Somos animales de costumbres y, ahora que es posible liberarnos de los incómodos tapabocas, nos resistimos a ello. ¿Miedo al contagio? ¿Desconfianza de las recomendaciones sanitarias? ¿Protección psicológica? Llevar mascarilla, en su acepción menos literal, nos ha permitido disimular, pasar más desapercibidos, esquivar encuentros indeseados. Pero el cubrebocas, como medida obligatoria, ha llegado a su fin. No así algunas mascaradas políticas. Como las que protagoniza, día sí y día también, el independentismo, muy dado al disfraz, a la doble cara y al fingimiento.

Indignarse por el Catalan Gate, esto es, el espionaje sufrido por políticos de ERC, Junts per Catalunya y CUP mediante el programa israelí Pegasus, es legítimo y obligado. La intimidad personal es sagrada y solo en justificadísimas ocasiones puede ser vulnerada. El control al que estamos sometidos mediante las nuevas tecnologías --móviles, ordenadores, big data…-- no debería inducir a la resignación. Otra cosa es la puesta en escena que suelen utilizar los secesionistas para expresar esa rabia.

De entrada, cuando formaciones tan mal avenidas y dispares --lo llaman transversalidad-- se ponen de acuerdo, nada bueno puede suceder. Un desafío separatista, un blindaje de la inmersión lingüística para erradicar el castellano, la formación de un gobierno que luego no gestiona precisamente por esas desavenencias… En esta ocasión, como en tantas otras, la máscara de la unidad se sostiene por el rechazo a un Estado que, aseguran, utiliza sus cloacas para espiar al independentismo.
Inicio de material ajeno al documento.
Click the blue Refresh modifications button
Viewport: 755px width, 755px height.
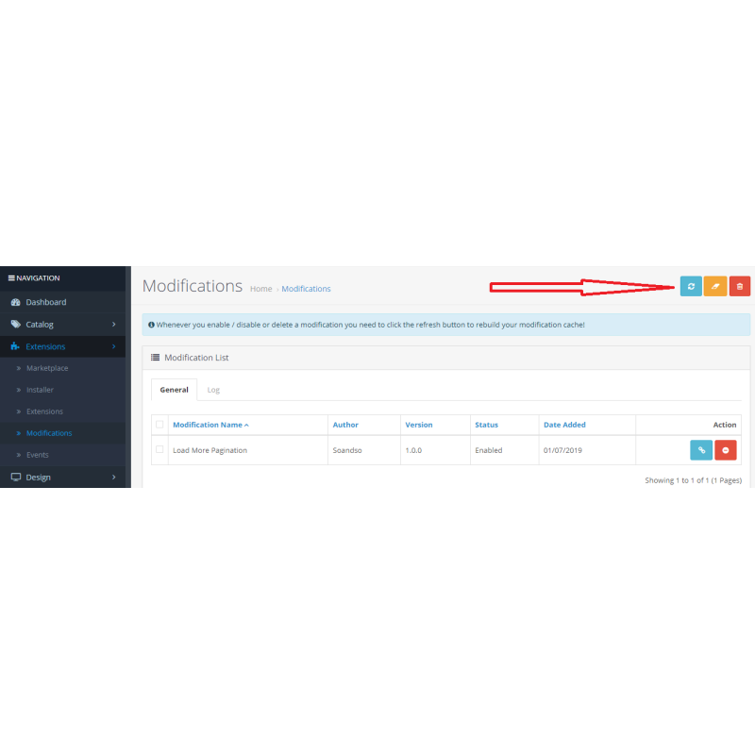[x=691, y=286]
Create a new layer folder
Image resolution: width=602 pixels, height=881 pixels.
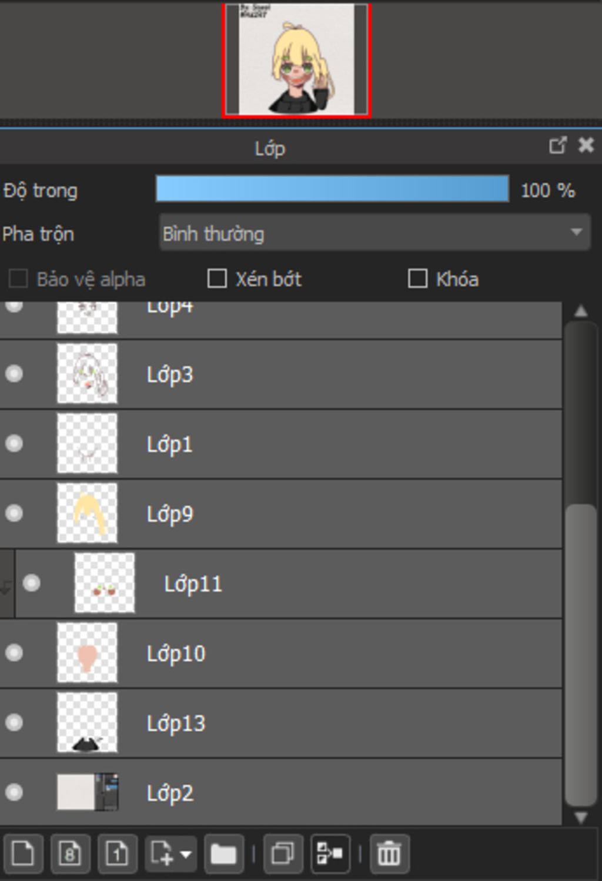coord(223,853)
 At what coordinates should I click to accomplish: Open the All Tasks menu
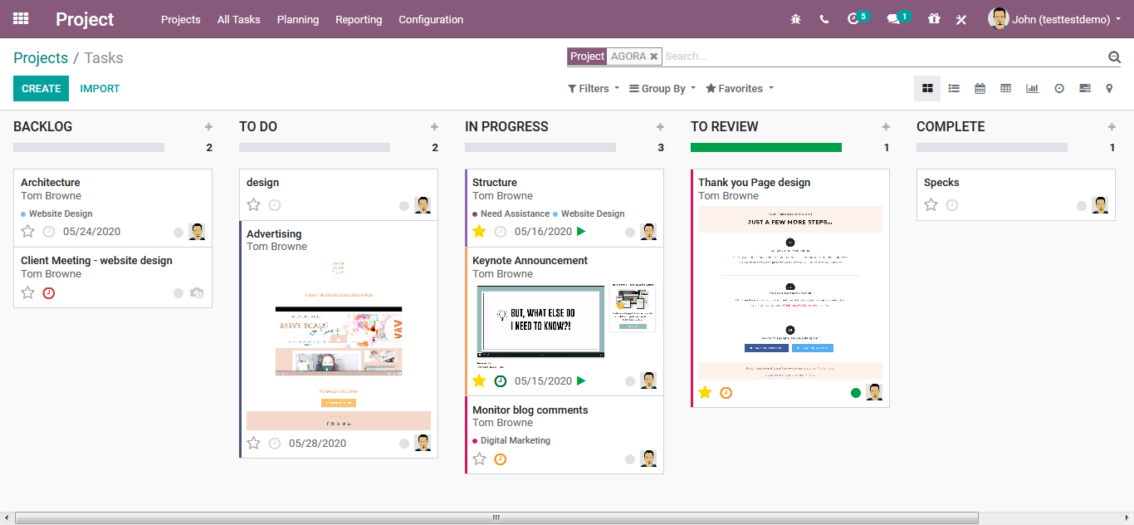[238, 19]
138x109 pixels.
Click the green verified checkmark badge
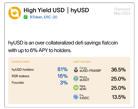26,17
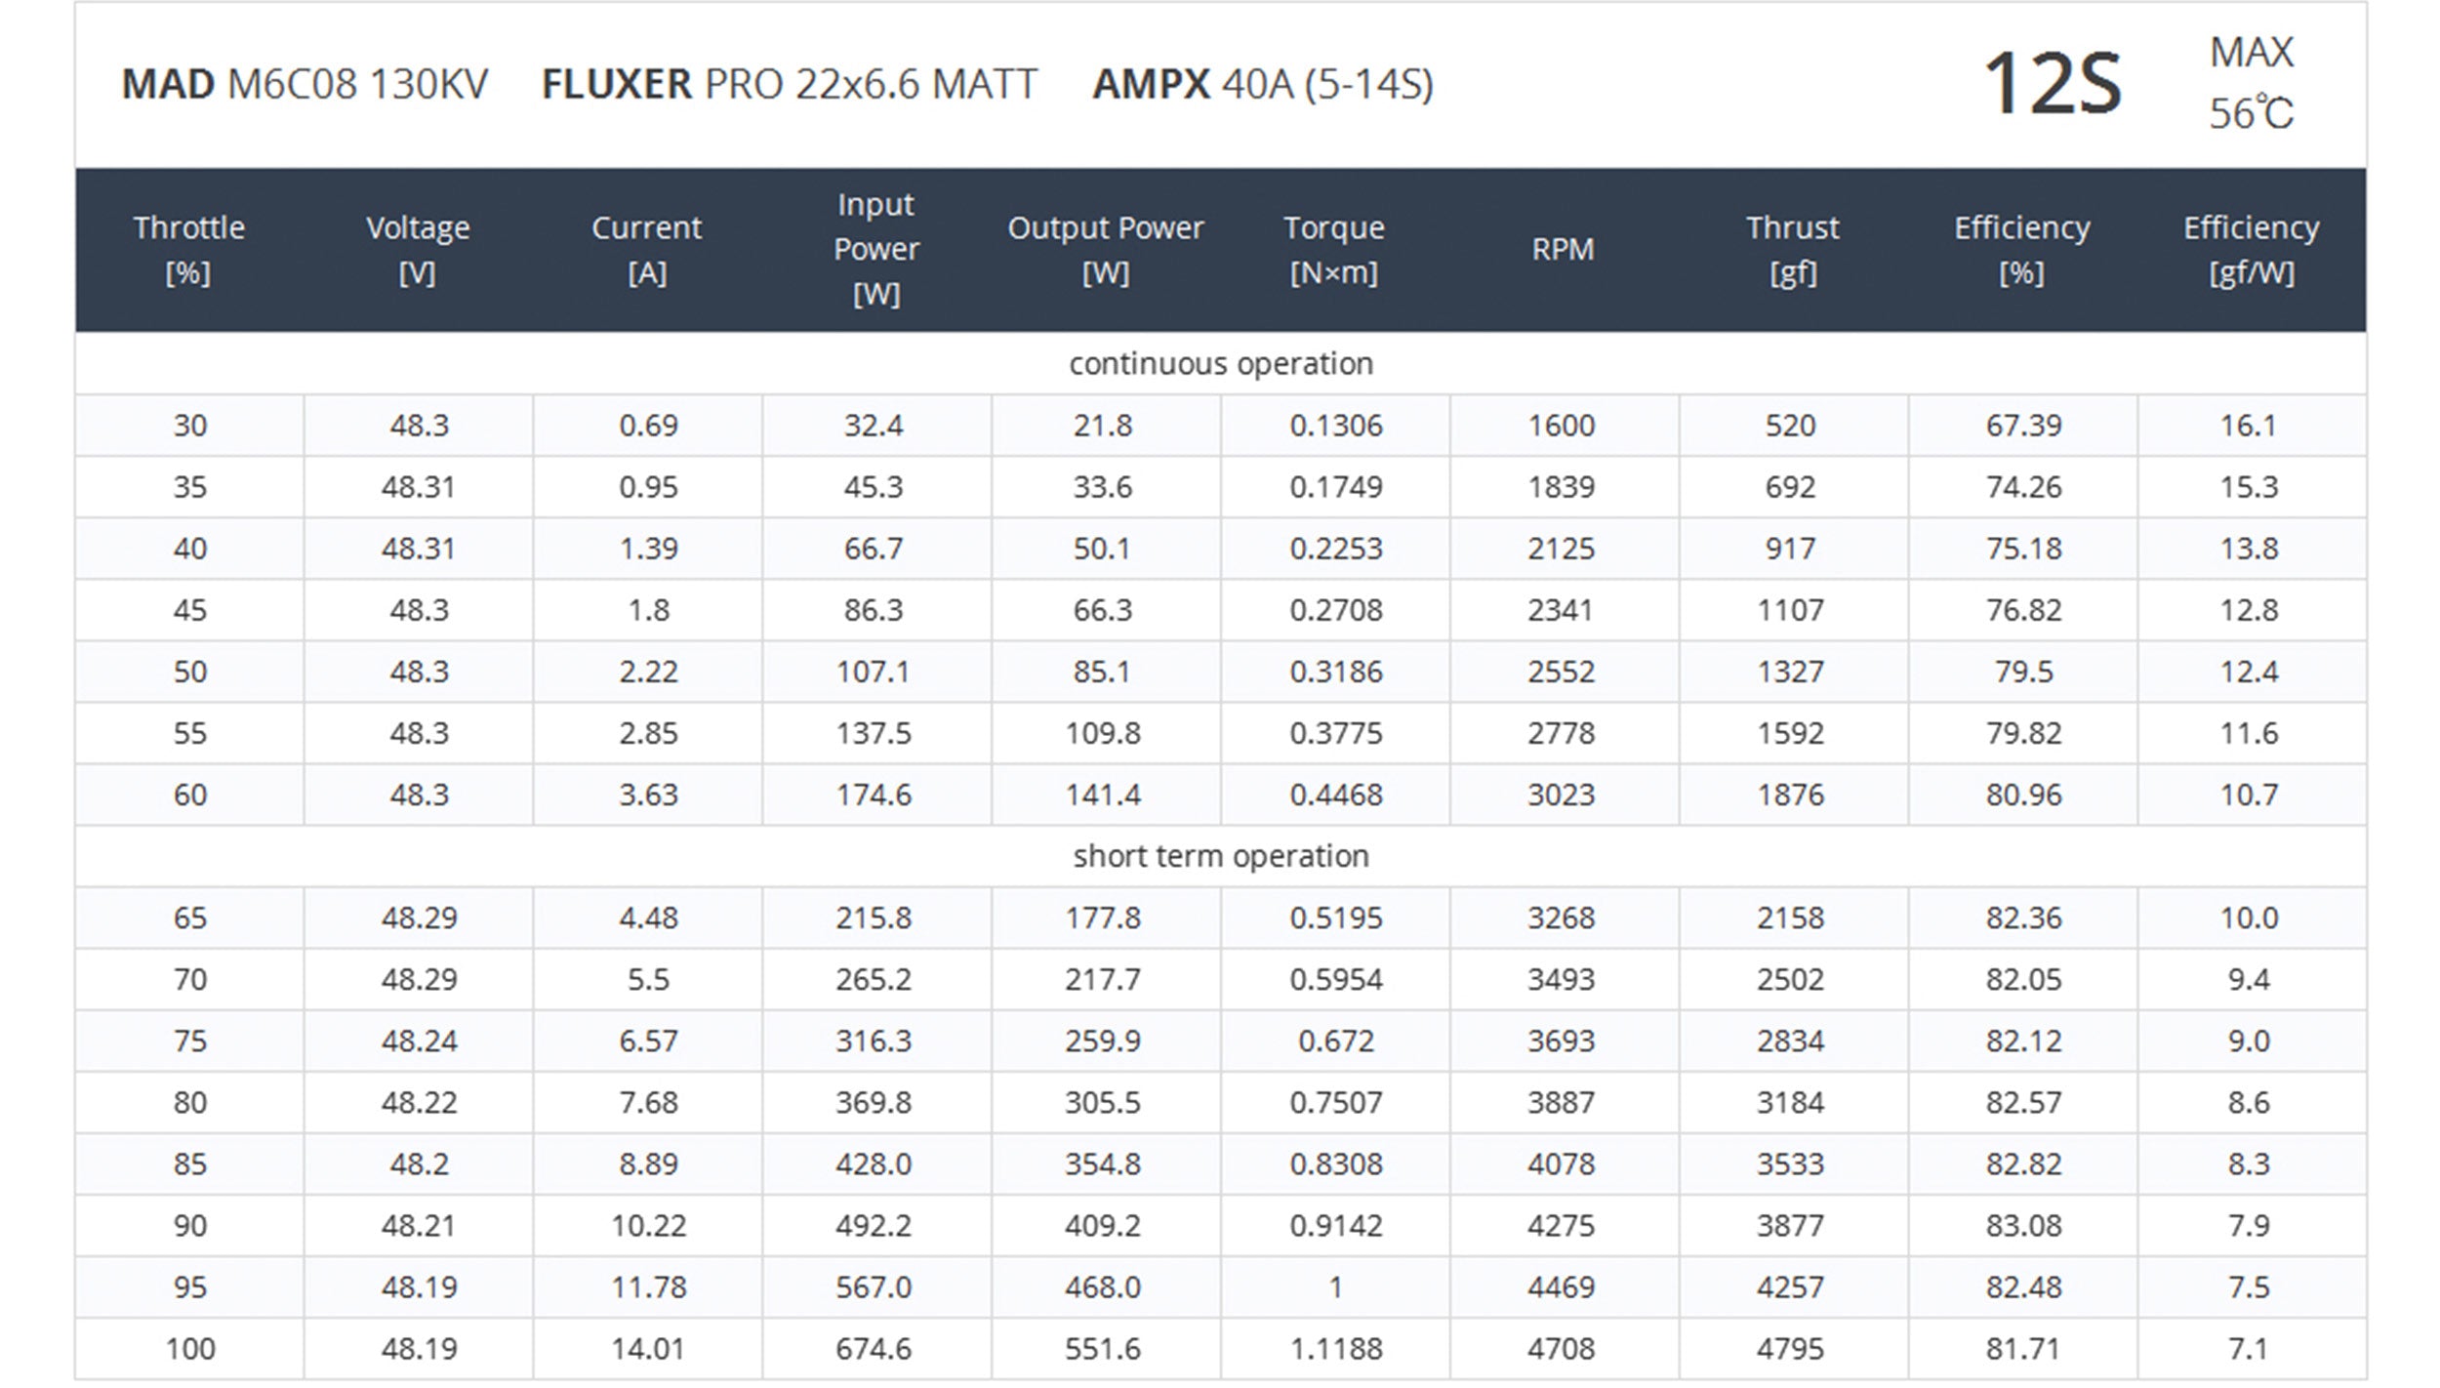Click the Input Power [W] header
The height and width of the screenshot is (1388, 2440).
pos(875,250)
Y la mascarada consiste en olvidar todos los pretendidos intentos de gobiernos independentistas por dotarse de un CNI catalán, similar a esa inteligencia española que ahora señalan, y del seguimiento que el Govern hizo de políticos, periodistas, abogados y entidades no afines al procés, como recordaba ayer Gerard Mateo.
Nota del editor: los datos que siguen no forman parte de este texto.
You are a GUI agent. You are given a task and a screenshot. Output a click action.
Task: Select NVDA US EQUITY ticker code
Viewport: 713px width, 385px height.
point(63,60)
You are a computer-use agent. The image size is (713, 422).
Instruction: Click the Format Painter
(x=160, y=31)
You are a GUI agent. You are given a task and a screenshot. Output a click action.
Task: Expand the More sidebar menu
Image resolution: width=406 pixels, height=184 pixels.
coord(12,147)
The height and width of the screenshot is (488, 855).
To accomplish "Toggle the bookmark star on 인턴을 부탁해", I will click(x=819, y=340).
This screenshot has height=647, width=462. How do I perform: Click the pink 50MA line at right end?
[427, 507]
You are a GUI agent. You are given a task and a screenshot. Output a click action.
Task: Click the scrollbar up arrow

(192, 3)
Según Artur Mas, el Catalan Gate viene de bastante antes, “no es un tema solo de Pedro Sánchez”. Lo dice quien sentó las bases de una futura agencia de inteligencia catalana, confiando en la ayuda del Mossad israelí y de Mossos d’Esquadra instruidos para espiar. Los mismos Mossos que, en 2016, dieron un rapapolvo al gobierno de Carles Puigdemont por plantear una Agencia de Ciberseguridad de Cataluña que invadía competencias judiciales y policiales, y ofrecía “poca claridad” en su actividad. Así consta en un informe que la Direcció General de la Policía presentó en el Parlament. El Tribunal Constitucional, por su parte, anuló parcialmente la ley que desarrollaba ese nuevo organismo por motivos similares.
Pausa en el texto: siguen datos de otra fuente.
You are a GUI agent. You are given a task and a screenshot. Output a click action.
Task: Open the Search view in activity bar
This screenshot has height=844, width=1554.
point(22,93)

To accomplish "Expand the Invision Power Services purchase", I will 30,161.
Utilizar las nuevas tecnologías para invadir la privacidad de nuestros políticos es escandaloso, sí. Y se debe denunciar. Pero también se debe desenmascarar la utilización de esa vulneración de derechos con fines partidistas. El presidente Pere Aragonès endurece el tono, dice que su paciencia no es infinita, que se plantea retirar su apoyo al Ejecutivo de Sánchez --novedad no es, pues ya lo hizo con la reforma laboral-- y que amenaza con tomar medidas. No dice cuales, “ya se verá”, mientras sus socios de Junts per Catalunya le exigen que rompa ya con el Gobierno.

Ni la expulsión de los neoconvergentes de la mesa de diálogo ni la detención de Carles Puigdemont en Cerdeña quebraron esa vía de resolución del conflicto independentista. Veremos si el supuesto espionaje del CNI dinamita la estrategia del republicano, lo que obligaría a su formación a hacer “acto de contrición”, recular y sumarse a la confrontación que piden dirigentes como Laura Borràs, que a un paso de sentarse en el banquillo por corrupción pide la dimisión de Sánchez y de dos ministros. O de Gemma Geis, la consejera de Investigación y Universidades, que ha cancelado la reunión que tenía prevista el próximo lunes con la ministra de Ciencia, Diana Morant, para castigar al Ejecutivo. Cualquier excusa es buena para incumplir con las responsabilidades que le son propias.

En fin, que el independentismo está muy ofendido. La máscara del victimismo se mantiene. Y la mascarada de la unidad, también.